My talk will address the accusation of hinduphobia and the use to which it is put, especially in obstructing the movement for recognition of caste discrimination in the UK. What are the forms this accusation takes? When did Hindu groups in the UK begin to claim that they are maliciously targeted for censure? Is there an evidential basis for such claims? Which groups in the diaspora are accused of hinduphobia? I will argue that the notion of hinduphobia is a construction with slippery beginnings but a dangerous reach. It derives its strength from shallow multiculturalist sympathies which thrive on tokenism instead of a genuine understanding of the internal contestations of religious traditions of South Asian diasporic populations.
Hinduphobia is constructed out of a mixed bag of frustrations, aspirations, self-interested belief-choices i.e., choices about what to believe, removed from an evidential base, and a desire to retain a centrist political space that can be used to appeal to both the left and the right according to convenience. Underlying the upsurge in the use of the term since 2014 is also the desire to be seen as worthy of the sympathy and support of human rights activists whose attention is directed towards the global victims of Islamophobia. But a key use of the term ‘hinduphobia’ is linked to the emergence of the public discourse on caste at the global level (Dhanda 2022).
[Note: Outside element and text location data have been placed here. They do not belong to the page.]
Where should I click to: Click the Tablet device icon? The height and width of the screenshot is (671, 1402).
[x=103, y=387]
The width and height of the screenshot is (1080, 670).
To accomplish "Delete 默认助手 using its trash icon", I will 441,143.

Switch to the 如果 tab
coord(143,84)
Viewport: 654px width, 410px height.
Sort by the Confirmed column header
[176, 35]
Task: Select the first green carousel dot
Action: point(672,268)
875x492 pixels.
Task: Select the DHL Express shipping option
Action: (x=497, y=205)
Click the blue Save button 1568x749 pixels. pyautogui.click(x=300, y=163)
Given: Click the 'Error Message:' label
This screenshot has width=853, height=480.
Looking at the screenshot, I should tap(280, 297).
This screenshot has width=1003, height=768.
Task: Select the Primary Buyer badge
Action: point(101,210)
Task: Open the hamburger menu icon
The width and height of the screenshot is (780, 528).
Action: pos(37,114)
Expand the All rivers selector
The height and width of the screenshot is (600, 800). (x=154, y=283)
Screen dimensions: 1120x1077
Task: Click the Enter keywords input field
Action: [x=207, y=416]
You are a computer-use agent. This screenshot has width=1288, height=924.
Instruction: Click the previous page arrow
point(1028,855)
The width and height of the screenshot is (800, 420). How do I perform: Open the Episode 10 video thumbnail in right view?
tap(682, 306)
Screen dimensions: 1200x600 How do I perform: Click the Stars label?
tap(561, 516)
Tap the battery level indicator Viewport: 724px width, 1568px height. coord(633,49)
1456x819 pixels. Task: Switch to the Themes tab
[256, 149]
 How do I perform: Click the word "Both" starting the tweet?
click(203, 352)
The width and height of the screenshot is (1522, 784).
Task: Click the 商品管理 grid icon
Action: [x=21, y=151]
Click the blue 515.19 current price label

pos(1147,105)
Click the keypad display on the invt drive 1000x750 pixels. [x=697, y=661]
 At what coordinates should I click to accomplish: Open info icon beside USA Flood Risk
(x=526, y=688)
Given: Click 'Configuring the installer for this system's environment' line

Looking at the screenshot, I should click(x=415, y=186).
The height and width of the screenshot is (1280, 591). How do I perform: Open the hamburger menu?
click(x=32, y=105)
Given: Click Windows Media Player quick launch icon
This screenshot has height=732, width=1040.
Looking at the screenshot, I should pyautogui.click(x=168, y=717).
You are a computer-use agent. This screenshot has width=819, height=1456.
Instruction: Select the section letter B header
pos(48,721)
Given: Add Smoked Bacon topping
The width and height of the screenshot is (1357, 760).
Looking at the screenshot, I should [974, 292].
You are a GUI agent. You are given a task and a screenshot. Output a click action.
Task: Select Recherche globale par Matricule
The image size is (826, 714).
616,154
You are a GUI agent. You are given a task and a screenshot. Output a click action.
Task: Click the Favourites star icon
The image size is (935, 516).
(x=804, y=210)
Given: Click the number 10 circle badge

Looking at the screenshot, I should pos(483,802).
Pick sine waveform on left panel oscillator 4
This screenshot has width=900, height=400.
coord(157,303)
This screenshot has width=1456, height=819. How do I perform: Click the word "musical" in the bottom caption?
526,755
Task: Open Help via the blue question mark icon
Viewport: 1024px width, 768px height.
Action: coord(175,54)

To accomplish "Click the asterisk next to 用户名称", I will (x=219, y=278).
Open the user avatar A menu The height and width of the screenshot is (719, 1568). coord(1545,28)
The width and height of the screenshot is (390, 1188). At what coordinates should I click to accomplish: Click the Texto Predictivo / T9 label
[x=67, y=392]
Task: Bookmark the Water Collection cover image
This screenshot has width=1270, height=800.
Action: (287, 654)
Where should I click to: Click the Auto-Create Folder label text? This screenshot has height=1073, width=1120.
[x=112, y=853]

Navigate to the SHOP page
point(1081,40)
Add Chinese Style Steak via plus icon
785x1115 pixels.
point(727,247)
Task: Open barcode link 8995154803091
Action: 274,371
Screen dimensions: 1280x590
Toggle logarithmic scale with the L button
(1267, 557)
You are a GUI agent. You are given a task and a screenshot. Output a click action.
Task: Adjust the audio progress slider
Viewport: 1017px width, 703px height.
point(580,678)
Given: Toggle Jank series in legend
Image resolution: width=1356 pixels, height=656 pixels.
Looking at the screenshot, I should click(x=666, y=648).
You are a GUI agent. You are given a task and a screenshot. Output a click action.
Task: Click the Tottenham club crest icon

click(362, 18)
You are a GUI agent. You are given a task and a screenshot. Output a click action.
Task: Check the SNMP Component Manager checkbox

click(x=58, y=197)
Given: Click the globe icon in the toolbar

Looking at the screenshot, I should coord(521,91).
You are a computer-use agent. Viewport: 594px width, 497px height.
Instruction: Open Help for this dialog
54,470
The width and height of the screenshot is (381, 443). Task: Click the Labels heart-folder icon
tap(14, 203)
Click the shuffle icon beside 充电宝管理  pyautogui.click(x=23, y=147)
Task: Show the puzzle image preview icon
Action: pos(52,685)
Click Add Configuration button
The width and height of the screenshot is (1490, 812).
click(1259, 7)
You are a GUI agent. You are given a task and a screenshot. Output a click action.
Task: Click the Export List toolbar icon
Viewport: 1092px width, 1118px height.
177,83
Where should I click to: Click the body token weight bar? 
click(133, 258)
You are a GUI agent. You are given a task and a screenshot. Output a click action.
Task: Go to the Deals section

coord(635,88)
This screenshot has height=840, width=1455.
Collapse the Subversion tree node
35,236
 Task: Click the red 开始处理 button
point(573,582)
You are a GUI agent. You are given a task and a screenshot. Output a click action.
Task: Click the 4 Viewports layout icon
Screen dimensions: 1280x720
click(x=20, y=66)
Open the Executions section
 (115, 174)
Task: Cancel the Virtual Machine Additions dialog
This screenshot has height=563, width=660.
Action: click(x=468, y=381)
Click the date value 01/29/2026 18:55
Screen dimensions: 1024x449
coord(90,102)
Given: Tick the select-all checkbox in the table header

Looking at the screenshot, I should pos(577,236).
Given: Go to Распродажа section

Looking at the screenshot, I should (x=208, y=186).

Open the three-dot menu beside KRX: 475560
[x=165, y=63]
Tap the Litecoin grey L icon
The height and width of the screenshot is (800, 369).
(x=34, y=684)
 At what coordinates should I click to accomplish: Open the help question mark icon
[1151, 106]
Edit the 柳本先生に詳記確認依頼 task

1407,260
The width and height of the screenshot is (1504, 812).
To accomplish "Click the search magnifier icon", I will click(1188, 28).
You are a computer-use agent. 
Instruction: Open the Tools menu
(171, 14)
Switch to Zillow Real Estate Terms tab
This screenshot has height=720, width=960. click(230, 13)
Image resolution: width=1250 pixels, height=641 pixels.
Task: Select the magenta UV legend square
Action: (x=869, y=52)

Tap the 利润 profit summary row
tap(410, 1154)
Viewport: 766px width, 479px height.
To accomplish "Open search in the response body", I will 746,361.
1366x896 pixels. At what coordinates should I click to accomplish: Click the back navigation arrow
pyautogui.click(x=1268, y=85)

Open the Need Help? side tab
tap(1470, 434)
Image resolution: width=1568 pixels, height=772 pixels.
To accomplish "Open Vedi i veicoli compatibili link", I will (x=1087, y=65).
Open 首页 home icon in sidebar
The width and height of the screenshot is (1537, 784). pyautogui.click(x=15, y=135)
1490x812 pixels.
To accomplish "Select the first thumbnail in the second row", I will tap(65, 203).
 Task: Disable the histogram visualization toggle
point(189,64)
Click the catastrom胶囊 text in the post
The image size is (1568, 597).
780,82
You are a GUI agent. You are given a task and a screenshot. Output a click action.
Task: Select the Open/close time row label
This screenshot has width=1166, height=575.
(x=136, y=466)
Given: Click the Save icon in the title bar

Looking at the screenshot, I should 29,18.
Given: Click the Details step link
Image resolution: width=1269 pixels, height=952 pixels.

The notion of hinduphobia in the UK was first deployed during the contestations around the addition of caste to the UK Equality legislation. In the run up to UK parliamentary elections in 2015, The Dharma Sewa Purvapaksha (a forum for a common Hindu-Jain-Sikh political voice) produced a flyer picturing the word “caste” branded on the foreheads of a mother and child above the headline, “Why Dharmic Voters need to VOTE for a Conservative Govt.,” and implied that under Labour “every parent and child living today and forever will be branded a casteist.” But this Diwali (Vijaya Dakshmi), Keith Starmer, Leader of the Labour party said “Hinduphobia as with all forms of discrimination has absolutely no place in society.” We know which side he now takes. A leading opponent of the extension of the equality legislation, the National Council of Hindu Temples (NCHT) spokesperson, in a BBC radio discussion in 2017 complained thus: “Without even thinking about what it means, you automatically now gain the reaction ‘dirty Hindus’, that we’re terrible and have savage ideals, that’s what’s automatically invoked whenever you mention caste. It’s not part of our culture and we don’t want it introduced.” That caste is not a part of our culture is simply absurd. But we need to evaluate the deep disturbance caused by our bringing caste into the UK public discourse. Did it really shake the self-confidence of being-Hindu in the diaspora?